The constraints are:

  • index-alphabetic-browse.sh assumes there is an import directory in the same directory as itself.
  • The CLASSPATH in index-alphabetic-browse.sh implies browse-indexing.jar and solrmarc_core*.jar are in ${VUFIND_HOME}/import, marc4j*.jar is in ${VUFIND_HOME}/import/lib/ and other jars are in ${SOLR_HOME}/jars.
  • The solrconfig.xml file for the biblio collection includes relative paths to jar libraries.

The Solr Dockerfile puts VuFind /solr/vufind files into /solr_confs and customizes them. It also edits the lib paths in solrconfig.xml.

To run index-alphabetic-browse.sh, alphabrowse.sh sets SOLR_HOME=/tmp/alpha-browse/build and VUFIND_HOME=/solr_confs and adds a symlink from /tmp/alpha-browse/build/jars to /bitnami/solr/server/solr/jars/.

One thing to keep in mind when changing the structure is that the /bitnami directory is stored in the solr_bitnami Docker volume. So any change to the files in the image copied to /bitnami during initialization is not necessarily reflected in the volume after deployment, and it might require manual updates. We used to copy jar files into /opt/bitnami/solr/server/solr/jars and /opt/bitnami/solr/server/solr-webapp/webapp/WEB-INF/lib/ and these files were copied on startup to /bitnami/solr/..., but these were not getting updated automatically after a change. Now that we keep files in /solr_confs and change the paths in solrconfig.xml, updates to the jars are applied automatically.

Restarting Solr

this section is a draft

With restarts on Solr, the important part is to make sure each node is back online and joined/synced before restarting the next one.

Restarting is just docker stop <container> on each node, as Docker Swarm will quickly restart it as a new container. Then keeping an eye on the /solr/ cloud nodes and graph. Note, this can be done programmatically, as we have done in our check_solr.sh NCPA plugin script. (TODO link to catalog-infrastructure script)

In the /solr/ web page, under the "Cloud" tab on the left there is a "Nodes" and "Graph" section. The nodes section shows if nodes are up and happy, the graph section reports on if the replicas are up and ready.

If the logs mention being unable to elect a leader, scale to 3 nodes (so they see each other), then scale down to 1 node (last node sees other nodes leave) and then wait for a leader election timeout. The remaining node will eventually (logs will periodically report a timeout period remaining) become the leader once the timeout happens, and it stops waiting for its peers to return. Then scale back up to 3.
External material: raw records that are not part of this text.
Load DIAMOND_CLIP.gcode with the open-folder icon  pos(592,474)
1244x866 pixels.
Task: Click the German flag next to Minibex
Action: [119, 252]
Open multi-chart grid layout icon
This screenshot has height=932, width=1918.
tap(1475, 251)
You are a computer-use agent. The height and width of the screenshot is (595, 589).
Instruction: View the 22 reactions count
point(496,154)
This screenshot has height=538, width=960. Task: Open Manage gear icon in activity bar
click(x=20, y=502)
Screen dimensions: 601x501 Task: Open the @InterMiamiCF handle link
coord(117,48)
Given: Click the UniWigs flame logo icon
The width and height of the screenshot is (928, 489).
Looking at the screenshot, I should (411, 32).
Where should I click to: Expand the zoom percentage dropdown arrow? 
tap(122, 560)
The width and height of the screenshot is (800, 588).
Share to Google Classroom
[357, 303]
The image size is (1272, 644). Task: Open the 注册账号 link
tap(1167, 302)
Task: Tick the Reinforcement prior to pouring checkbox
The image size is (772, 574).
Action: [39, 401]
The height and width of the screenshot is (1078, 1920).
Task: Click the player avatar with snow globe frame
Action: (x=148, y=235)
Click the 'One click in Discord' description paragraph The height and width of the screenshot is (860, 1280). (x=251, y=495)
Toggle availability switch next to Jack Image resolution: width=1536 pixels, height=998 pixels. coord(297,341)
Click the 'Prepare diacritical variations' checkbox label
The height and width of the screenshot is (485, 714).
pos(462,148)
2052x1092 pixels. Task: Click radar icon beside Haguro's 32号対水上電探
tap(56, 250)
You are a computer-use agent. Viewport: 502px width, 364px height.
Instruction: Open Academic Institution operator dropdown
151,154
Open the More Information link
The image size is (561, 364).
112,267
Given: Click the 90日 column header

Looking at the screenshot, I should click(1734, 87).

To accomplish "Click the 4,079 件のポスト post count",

For example if solr2 complains after all 3 nodes are restarted that it couldn't connect to solr1, restarting solr1 again fixes it.

ERROR (recoveryExecutor-10-thread-3-processing-solr2:8983_solr biblio9_shard1_replica_n1 biblio9 shard1 core_node3) [c:biblio9 s:shard1 r:core_node3 x:biblio9_shard1_replica_n1] o.a.s.c.RecoveryStrategy Failed to connect leader http://solr1:8983/solr on recovery, try again

If a replica doesn't come online and there is no indication that is recovering in the logs, it could be a stuck leader. In which case changing who is leading that collection's replicas can allow the downed replica to come back online. In extreme cases where the replica just refuses to come back online, remove the replica and then re-add it (manually via Solr API calls using curl). This last case might be due to a split brain, so unless we are certain that isn't the case (i.e. we know no Solr updates have occurred), starting a reimport is probably a good idea.

We can try to change a leader by forcing an election (via Solr API call). Or if we stop the node, it'll lose leader status.